OPINIÓN

¡Nada, que no hay manera, que no me sale!

Jaume Santacana | Miércoles 19 de junio de 2019

Llevo una ingente cantidad de horas dándole al seso con el sano objetivo de intentar encontrar un asunto, un argumento cualquiera, con el que brindarles a ustedes, amables y perspicaces lectores, un lapso de tiempo en el que puedan recrear, a su gusto, su tradicional holgazanería; para que se distraigan, vamos.

Sucede pocas veces, sí, pero acontece. Durante todo el transcurso de las citadas centenares horas dedicadas, íntegramente, a succionarme el jugo cerebélico para conseguir, finalmente, un tema (sobado, repetitivo, vulgar, abstracto, nada original, indecente... pero un tema, ¡carambas!) he llegado a la triste conclusión de que mi cerebro no da para más. No he obtenido ningún resultado positivo en mi extensa prospección infructuosa, por lo cual, les paso a contar cuatro chorradas y -después de tanto esfuerzo- me quedaré tan ancho. Y largo. Lo siento: es lo que hay, como dice, actualmente, toda o casi toda la juventud chunga y pizpireta.

Ayer me zampé un arroz con bogavante que hizo que un grupo de trompeteros de Jericó vinieron a saludarme y de paso me deleitaran con un par de rancheras de fabricación propia. Era tan extremadamente delicioso el arroz caldoso que proporcionó la bestia (de una frescura casi reciente) que Dios estuvo a punto de bajar un rato a saludarme y darme sus divinas felicitaciones; no vino porqué tenia otros compromisos que atender... o, al menos, así me lo dijo Rafael, el arcángel que ayer estaba de guardia.
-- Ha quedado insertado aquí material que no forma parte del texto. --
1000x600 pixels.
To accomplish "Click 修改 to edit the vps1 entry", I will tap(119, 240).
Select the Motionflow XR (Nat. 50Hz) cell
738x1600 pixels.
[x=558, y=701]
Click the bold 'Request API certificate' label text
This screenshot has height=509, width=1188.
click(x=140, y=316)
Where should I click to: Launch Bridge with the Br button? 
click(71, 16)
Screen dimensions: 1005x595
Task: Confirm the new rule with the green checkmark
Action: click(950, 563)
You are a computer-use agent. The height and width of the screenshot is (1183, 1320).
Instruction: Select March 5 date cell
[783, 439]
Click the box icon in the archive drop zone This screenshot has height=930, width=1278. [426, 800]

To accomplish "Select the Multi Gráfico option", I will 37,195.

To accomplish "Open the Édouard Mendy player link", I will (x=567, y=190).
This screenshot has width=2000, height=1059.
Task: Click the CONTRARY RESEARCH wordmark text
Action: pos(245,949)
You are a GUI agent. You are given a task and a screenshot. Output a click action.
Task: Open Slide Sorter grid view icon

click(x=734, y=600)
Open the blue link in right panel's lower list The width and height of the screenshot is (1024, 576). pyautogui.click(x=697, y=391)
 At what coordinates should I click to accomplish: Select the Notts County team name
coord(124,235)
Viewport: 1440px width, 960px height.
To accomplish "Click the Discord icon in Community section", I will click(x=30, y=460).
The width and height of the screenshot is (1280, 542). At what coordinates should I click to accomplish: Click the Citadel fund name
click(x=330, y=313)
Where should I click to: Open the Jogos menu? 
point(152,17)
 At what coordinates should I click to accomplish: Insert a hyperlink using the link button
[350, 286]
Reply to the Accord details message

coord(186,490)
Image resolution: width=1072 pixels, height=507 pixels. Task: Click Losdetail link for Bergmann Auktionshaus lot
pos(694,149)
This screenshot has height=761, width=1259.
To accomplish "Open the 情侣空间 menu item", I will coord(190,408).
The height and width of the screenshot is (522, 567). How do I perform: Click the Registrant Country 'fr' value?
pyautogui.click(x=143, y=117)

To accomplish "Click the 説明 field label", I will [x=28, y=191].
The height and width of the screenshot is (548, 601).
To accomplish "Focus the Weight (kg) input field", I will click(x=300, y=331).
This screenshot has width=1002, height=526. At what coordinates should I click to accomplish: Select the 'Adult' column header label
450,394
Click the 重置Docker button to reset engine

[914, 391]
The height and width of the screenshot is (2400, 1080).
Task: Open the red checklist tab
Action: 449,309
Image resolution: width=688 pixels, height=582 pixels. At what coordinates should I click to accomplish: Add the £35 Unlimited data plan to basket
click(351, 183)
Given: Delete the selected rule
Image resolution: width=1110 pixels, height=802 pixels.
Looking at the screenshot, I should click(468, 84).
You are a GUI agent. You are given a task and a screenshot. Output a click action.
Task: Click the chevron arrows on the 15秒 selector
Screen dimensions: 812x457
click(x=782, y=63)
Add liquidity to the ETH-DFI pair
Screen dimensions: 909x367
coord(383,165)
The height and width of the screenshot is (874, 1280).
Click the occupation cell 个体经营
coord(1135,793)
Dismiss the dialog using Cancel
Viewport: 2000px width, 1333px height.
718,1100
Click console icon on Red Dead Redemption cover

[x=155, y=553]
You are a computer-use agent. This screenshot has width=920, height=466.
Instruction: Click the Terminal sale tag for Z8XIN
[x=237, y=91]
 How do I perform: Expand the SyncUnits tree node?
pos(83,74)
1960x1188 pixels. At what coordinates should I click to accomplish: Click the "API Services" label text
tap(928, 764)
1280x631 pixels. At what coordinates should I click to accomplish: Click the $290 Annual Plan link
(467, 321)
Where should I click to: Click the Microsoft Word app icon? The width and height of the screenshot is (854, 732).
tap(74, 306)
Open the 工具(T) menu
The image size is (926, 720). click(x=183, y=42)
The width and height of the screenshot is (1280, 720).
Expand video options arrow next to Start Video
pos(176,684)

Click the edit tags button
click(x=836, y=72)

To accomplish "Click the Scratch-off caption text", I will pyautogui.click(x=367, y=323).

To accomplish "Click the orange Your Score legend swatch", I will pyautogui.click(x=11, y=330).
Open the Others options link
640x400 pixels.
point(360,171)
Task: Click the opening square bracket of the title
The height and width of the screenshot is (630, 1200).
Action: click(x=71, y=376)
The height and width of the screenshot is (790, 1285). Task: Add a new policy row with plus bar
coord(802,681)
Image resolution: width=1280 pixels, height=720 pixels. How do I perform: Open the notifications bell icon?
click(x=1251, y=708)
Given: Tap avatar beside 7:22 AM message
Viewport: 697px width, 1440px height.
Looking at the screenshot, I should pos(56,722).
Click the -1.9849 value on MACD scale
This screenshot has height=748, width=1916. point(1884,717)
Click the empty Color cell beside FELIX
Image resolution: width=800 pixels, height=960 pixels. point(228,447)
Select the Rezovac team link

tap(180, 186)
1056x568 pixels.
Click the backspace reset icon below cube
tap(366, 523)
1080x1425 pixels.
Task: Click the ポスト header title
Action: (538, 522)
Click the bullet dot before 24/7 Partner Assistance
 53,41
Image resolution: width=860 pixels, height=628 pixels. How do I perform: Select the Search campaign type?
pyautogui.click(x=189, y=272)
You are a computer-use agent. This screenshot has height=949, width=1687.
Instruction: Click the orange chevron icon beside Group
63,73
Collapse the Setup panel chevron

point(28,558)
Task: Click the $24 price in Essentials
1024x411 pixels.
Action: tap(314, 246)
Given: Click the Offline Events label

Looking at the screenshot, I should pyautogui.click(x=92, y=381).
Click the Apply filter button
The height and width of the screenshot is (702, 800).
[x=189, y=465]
Esta mañana me he comprado varias cosas. En cuanto mis ojos se han abierto a la vida nuevamente esta mañana, me ha salido como un sarpullido general que venía a ser como un toque de atención. Efectivamente: diez minutos después de la erupción epidérmica, se me ha aparecido San Jerónimo para inculcarme, en mi interior más profundo, el concepto de “comprón”. Todo ha sido muy rápido. De hecho no me ha dado ni tiempo de preguntarle si su nombre se escribía, inicialmente, con jota de jodido o con ge de gelipollas. Me ha instado a que dedicara mis primeras cuatro horas del día a comprar. “¿Qué?”, que yo le he inquirido. “No importa, ¡tu compra, imbécil!” Así que, con tamaña indefinición me he vestido y he salido a la calle a comprar como un poseso. Me he comprado elementos para decorar una terraza. Debo confesarles que no tengo terraza en mi casa pero mi deseo de tenerla ha hecho que me dedicara a imaginármela simplemente decorándola; es decir, no he esperado a tener terraza para tener todos los componentes que conseguirían que mi terraza fuera la más linda de la ciudad. Es así, lo juro. A lo tonto, a lo tonto, me he mercado una mesa de puta madre y sus seis sillas correspondientes. Al salir del establecimiento me he parado unos segundos y me he preguntado: “oye -que me he dicho- ¿y si cuando estoy sentado frente a mi mesa hay un sol que lo peta y me desluce la fiesta con su brillar rutilante?”. He vuelto a entrar en la tienda y me he comprado un parasol; un parasol que es la leche. Una delicia de parasol. Vamos, que ríanse ustedes de los parasoles que han visto hasta el momento. Es muy grande y mucho me temo que no me quepa en mi terraza que es tan pequeña que no cabe ni en sí misma.

Bueno, miren, vamos a dejarlo. Esta tarde tengo mucho trabajo acumulado (a lo largo de los últimos tres años) y seguramente no voy a aparecer en casa hasta mañana, día en que me harán entrega de mis compras. Por cierto, he conseguido que los mozos transportistas que vengan a traerme los muebles de “mi” terraza se lleven un puto toldo que me había comprado hace unos días y que maldita falta que me hacía porque resulta que no tengo terraza y encima tenía que hacer obras para instalarlo. Por cierto, instalarlo era un coñazo. Prueben ustedes de montar un toldo si no tienen terraza.

Madre del Amor Hermoso, ¡qué follón!